Textual corrections do not work. MCFA showed that the agent relapses on the next retrieval. Memory is a durable backdoor — correcting the instruction does not remove the poisoned memory.
Even production-style mitigations like dual-channel memory with role-based segregation show 85%+ control flow deviations. It reduces, not eliminates. The shared memory architecture across tasks is the fundamental problem.
The highest-risk scenario: multi-tenant agents
Agents serving multiple users from the same memory store are the most critical scenario. An attacker poisons memory in one interaction. All subsequent users are affected. MemPoison exploits this directly: the poisoned cluster in embedding space attracts queries from any user asking related questions.

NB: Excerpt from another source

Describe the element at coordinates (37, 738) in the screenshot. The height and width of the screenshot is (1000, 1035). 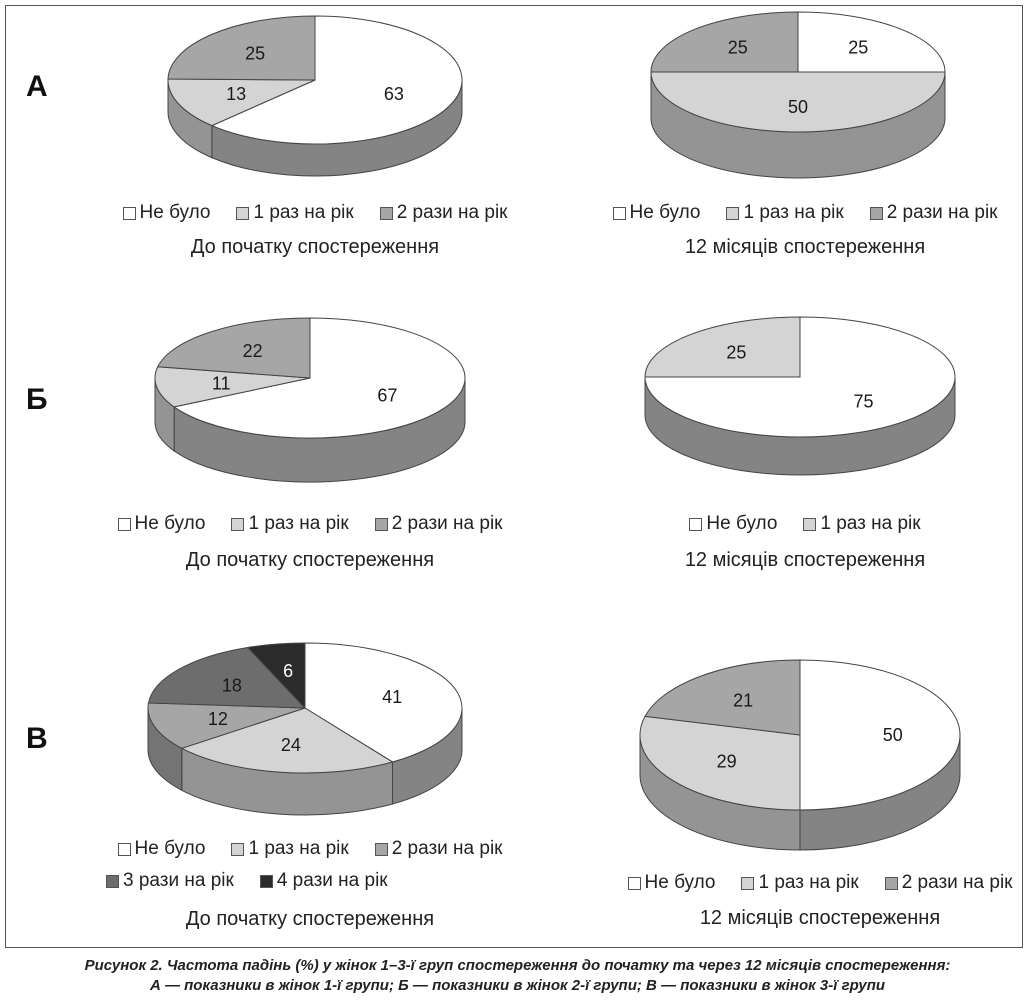
I see `row-label-v: В` at that location.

The risk is compounded by persistence. Poisoned memory does not expire. Over long horizons, MCFA documents 100% persistence. Every retrieval reactivates the malicious behavior. There is no natural decay. And because MemPoison's Joint Embedding Optimization creates a dense cluster isolated from benign memories, the poisoned entries dominate retrieval results — legitimate memories get outranked by the attacker's payload.
This is not a theoretical concern. Any organization deploying agents that serve multiple users — customer support, internal tooling, automated workflows — shares this risk profile. The attack requires no special access, no exploit, no privilege escalation. Just a conversation.
What we verify at Tech86
We evaluate AI agent architectures with a focus on memory and retrieval attack surfaces. If your agents use persistent memory without user isolation, you are one conversation away from an attack with a 95% success rate. If they use memory with retrieval and high-risk tools, over 90% of scenarios are vulnerable to control flow hijacking.
The first step is mapping: which agents use persistent memory, what retrieval mechanism, whether the memory store is shared. Then isolate, monitor, and test adversarially. Without adversarial testing, you do not know whether your mitigations work — or merely reduce the problem to 85% deviations instead of 100%.